§ Your goal:
Please pick up the write-up on mixing projector screen paint, given below ahead of the material, and continue it from its last sentence.

§ Reading text:

>>>

The first photo is of a bottle of CSMS so you know what to look for at Michael's.

Now some microscope pics for those that care about such things. :bigsmile: As with most microscope shots, the color is not correct.
C&S at 60x

C&S at 200x (this pic displays an area about 1/32 inch wide)

A Spectral Chart of Cream&Sugar. Note that the fancy name isn't used in the chart. This mix has not been color-corrected to make it neutral, it is a simple two-part mix. Of special note is that the L* value in the top-left of the chart is 90.31, this equates to a Munsell Gray of N9; a pure white would be 100 or N10. The a* and b* values are under 1.0 (+ or - doesn't matter) so the mix is considered neutral.

Since C&S will be compared to a Kilz2 panel, I have included a Spectral Chart of my batch of Kliz2 as well. you can see that Kilz2 is brighter than C&S with a L* value of 92.29, the other values show my batch of Kilz2 wasn't neutral (but close enough for gov'ment work :)).

Now some panel photos.

The panels are, from left to right, Kilz2, C&S, Black Widow BB/AAA 4:1 and BW WM/HE558 5:1. Only the left two panels are of true interest to us in this thead. I used the BW panels to hide most of the wall :heehee: which can still be seen in place of a 5th panel. I placed an "X" there with masking tape, kindly ignore this "panel". :whistling:

Panels under room light with camera auto-white-balancing.

Panels under projector light using a 100% white image, head on.

Color Bars, head on.

White image at 45 degrees.

Color Bars at 45 degrees.

Color Bars at about 170 degrees. Sorry, I was in a hurry and forgot to take a white image at this angle. :doh:

While I don't have the photos to prove it, the C&S panel had slightly deeper blacks than the Kilz2 panel. Of course, they were much lighter than the BW panels, but we're not counting those this time. :) I didn't have the disk that contained the gray-scale photo I use, so I had to make do with what I had. :huh:

All-in-all, I think that C&S has similar whites to the Kilz2 panel while being a slightly darker panel. Also, the C&S was more neutral, which does make a difference if you can't adjust your PJ's R, G and B channels independently (I can't).
Since people were not finding Sherwin-Williams Luminous White in quart sizes I decided to try to find C&S mixes that did to keep costs down. The following two mixes will also give good results and will be cheaper since you don't have to buy a $30+ gallon of white paint.

The first of the two is a more complicated mix than I wanted to use for C&S, but I'll list it since it is the most neutral mix I have tested so far and the paints, except the white paint, should be in the same area at Michael's since they are the same brand. It goes against my stated "3 paints or less" rule for C&S, but...

The down-side to this mix is it is a bit darker than N9 coming in at N8.8 for my sample chit. The up-side is it is the most neutral C&S mix yet.

You will need 4 different paints to make C&S#2.
One quart Behr UPW #1850 (acording to my spectro, Valspar Ultra Premium Enamel flat should work as well). Use the standard ultra-white base not a numbered base.

<<<

§ Collected material:
>>>

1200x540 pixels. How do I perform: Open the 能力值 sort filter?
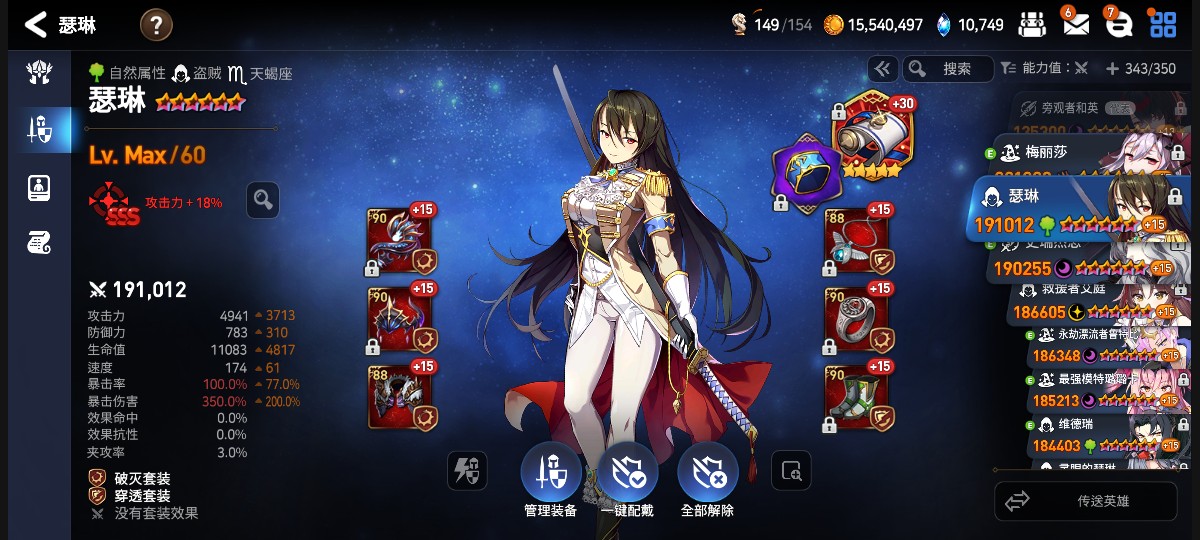point(1043,68)
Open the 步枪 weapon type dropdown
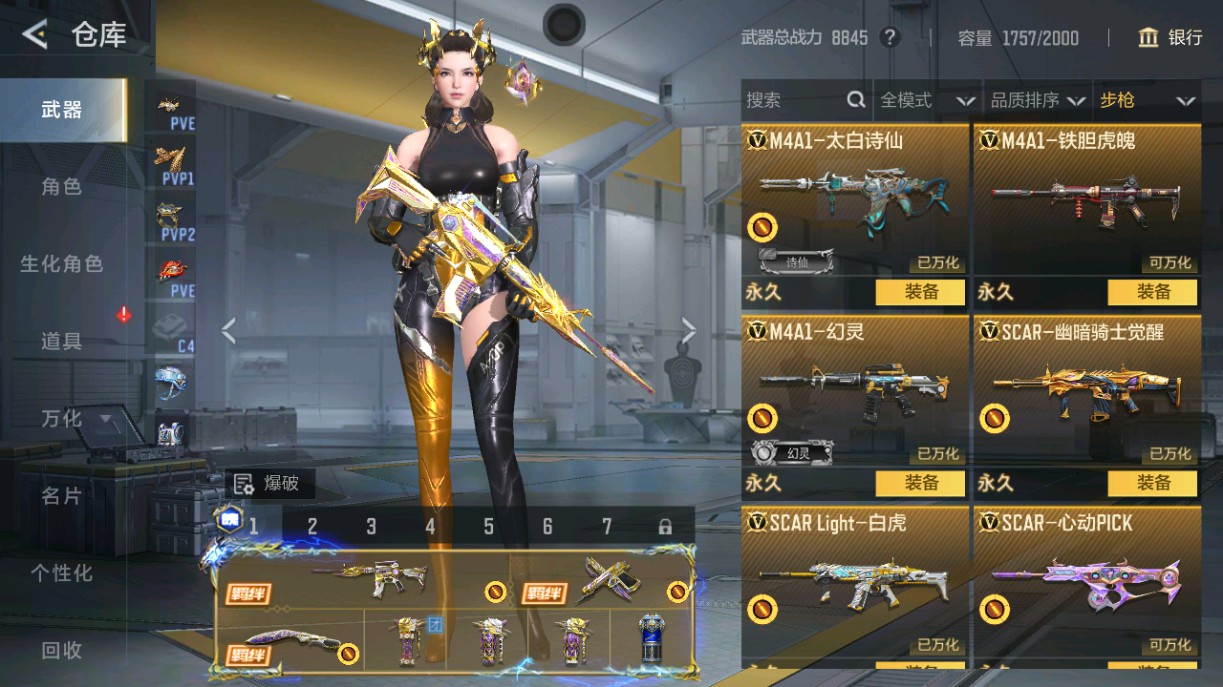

<<<

§ Result of the exercise:
One 8 oz. bottle Craft Smart Metallic Silver
One 4 oz. bottle Craft Smart Metallic Gold
One 4 oz. bottle Craft Smart Metallic Bronze

The Gold and Bronze paints are needed to color-correct the mix. The neat thing is that ALL paints added to the white base are metallic so they all help make the mix reflective. The ratio of white paint to metallic paint is still 2:1 as in C&S #1.

The ratio of paint is:
UPW 8 parts
CSMS (silver) 2 parts
CSMG (gold) 1 part
CSMB (bronze) 1 part

Empty the paint into a large container and stir until blended. A squirrel-cage stirring attachment for a hand-drill is highly recommended as is washing the bottles of CSMS out with distilled water to get all the paint out - add the water to the mix.

I know this looks complicated, but it isn't. The key is that NO ingredient needs to be measured. It isn't hard to find the paints either since the white paint is simply a quart off the shelf that doesn't need to be tinted, and all 3 of the metallic paints should be close together at Michael's.

This mix is based on a custom-color paint from True Value hardware stores called "Refinement". The same ratio is used as in C&S #1, but the Luminous White is replaced with the "Refinement".

One quart True Value Trucolor "Refinement"
One 16 oz. bottle of Craft Smart Metallic Silver.

It turns out that some people don't have a True Value store near them (I'm not even sure they are in Canada at all) so I developed a matching paint that can be gotten at Lowe's. In time I will put another tint formula here for Behr #1850.
An alternate base paint to use to make C&S #3 is Valspar Ultra Premium Enamel flat tinted with the following formula:
Using Base 1
107 0.5
116 0.5
113 24

Add 16 fl. oz. of Craft Smart metallic Silver to a quart of this paint.

I finally had success matching the base for C&S #3 at Home Depot using Behr #1850.
The tint formula for the C&S #3 base at Home Depot is:
1 quart of Behr #1850 paint (ultra white base, which is what the 1850 means as well as the paint type)
[B]Tint   oz.   384th oz.
C        0       4
F        0       1[/B]
Add 16 fl. oz. of Craft Smart metallic Silver to a quart of this paint.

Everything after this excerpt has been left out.